DOCUMENT SECTION:
Vielleicht liest sich einfach mal jemand meinen Text durch und guckt mal ob was falsch ist oder anders geschrieben werden müsste?!
Ach so, noch ne Frage: welche Synonyme gibt es zu "newspapers"?
Das fett gedruckte sind die Stellen wo ich mir selbst nicht ganz so sicher bin...

Danke für jede Hilfestellung!
_________________________________________________


British tabloids and broadsheets in comparison


2000 weekly newspapers, 130 daily and Sunday newspapers - in Britain are more papers published than in most other countries.
All newspapers in Britain can be divided into the broadsheets (the "qualities") and the tabloids (the "populars"). The newspapers have different readers, layouts and topics.
The broadsheets usually deal with home and oversea news, with detailed articles about sport, politic and cultural events. Besides they also carry financial reports, book and film reviews or economic articles. Broadsheets are twice a size of a standard tabloid and commonly perceived to be more intellectual than their tabloid counterparts. They are using their greater size to publish stories with more details. In addition the broadsheets use more text parts then pictures. They pay more attention to the government or international affairs - rather than to scandal and showbiz news. They are more factual and objective in the way they publish the newspaper, too.
On the other hand there are the tabloids. These papers are sometimes called the "gutter press" offering news for the people which are less interested in daily detailed news reports. They are characterised by huge headlines and big photographs on the frontpage. The tabloids deal with celebrity gossip and give scandal, sports, personalities, the Royal family or TV stars more space than politic affairs. They usually illustrate their very short and easy written stories with big eye-catching headlines, pictures and captions - I think that helps to sell much more newspapers. Typical examples for tabloids are "The Sun" or "The Daily Mirror". They have a circulation of about 3 million papers.
"The Times" or "The Guardian" - typical broadsheets - have much more smaller circulation figures (between 100.000 and 1 million).
For my comparison I choose "The Times" and "The Sun".

Collected data entries:
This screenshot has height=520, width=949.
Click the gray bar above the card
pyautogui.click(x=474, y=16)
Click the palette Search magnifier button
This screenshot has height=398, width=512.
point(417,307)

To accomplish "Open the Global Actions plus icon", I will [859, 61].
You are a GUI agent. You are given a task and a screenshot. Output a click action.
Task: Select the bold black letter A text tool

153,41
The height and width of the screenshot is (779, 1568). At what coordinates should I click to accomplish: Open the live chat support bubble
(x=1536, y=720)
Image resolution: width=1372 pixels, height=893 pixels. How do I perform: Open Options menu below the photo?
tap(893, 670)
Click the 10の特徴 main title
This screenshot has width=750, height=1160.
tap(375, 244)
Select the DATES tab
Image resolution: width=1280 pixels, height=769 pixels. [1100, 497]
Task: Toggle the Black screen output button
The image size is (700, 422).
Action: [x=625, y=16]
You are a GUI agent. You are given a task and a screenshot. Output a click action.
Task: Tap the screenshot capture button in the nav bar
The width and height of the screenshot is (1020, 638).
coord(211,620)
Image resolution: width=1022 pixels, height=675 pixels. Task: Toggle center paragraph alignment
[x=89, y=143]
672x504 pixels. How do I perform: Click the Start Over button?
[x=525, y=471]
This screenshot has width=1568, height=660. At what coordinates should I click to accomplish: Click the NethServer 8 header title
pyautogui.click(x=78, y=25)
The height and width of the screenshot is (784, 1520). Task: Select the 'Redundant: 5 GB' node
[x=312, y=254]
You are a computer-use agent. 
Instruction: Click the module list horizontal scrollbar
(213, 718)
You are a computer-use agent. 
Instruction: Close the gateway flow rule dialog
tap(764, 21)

LIST OF TASKS:
A) Please reproduce the post on British newspapers from "On the other" down to "and 1 million).".
B) Answer these questions about the post on British newspapers:
(i) How many weekly newspapers are published in Britain?
(ii) What circulation does the post give for tabloids such as "The Sun" and "The Daily Mirror"?
(iii) Which two newspapers does the writer choose for the comparison?
The entries above are separate from the post on British newspapers.

RESULTS FOR EACH TASK:
A)
On the other hand there are the tabloids. These papers are sometimes called the "gutter press" offering news for the people which are less interested in daily detailed news reports. They are characterised by huge headlines and big photographs on the frontpage. The tabloids deal with celebrity gossip and give scandal, sports, personalities, the Royal family or TV stars more space than politic affairs. They usually illustrate their very short and easy written stories with big eye-catching headlines, pictures and captions - I think that helps to sell much more newspapers. Typical examples for tabloids are "The Sun" or "The Daily Mirror". They have a circulation of about 3 million papers.
"The Times" or "The Guardian" - typical broadsheets - have much more smaller circulation figures (between 100.000 and 1 million).

B)
(i) 2000
(ii) About 3 million papers
(iii) "The Times" and "The Sun"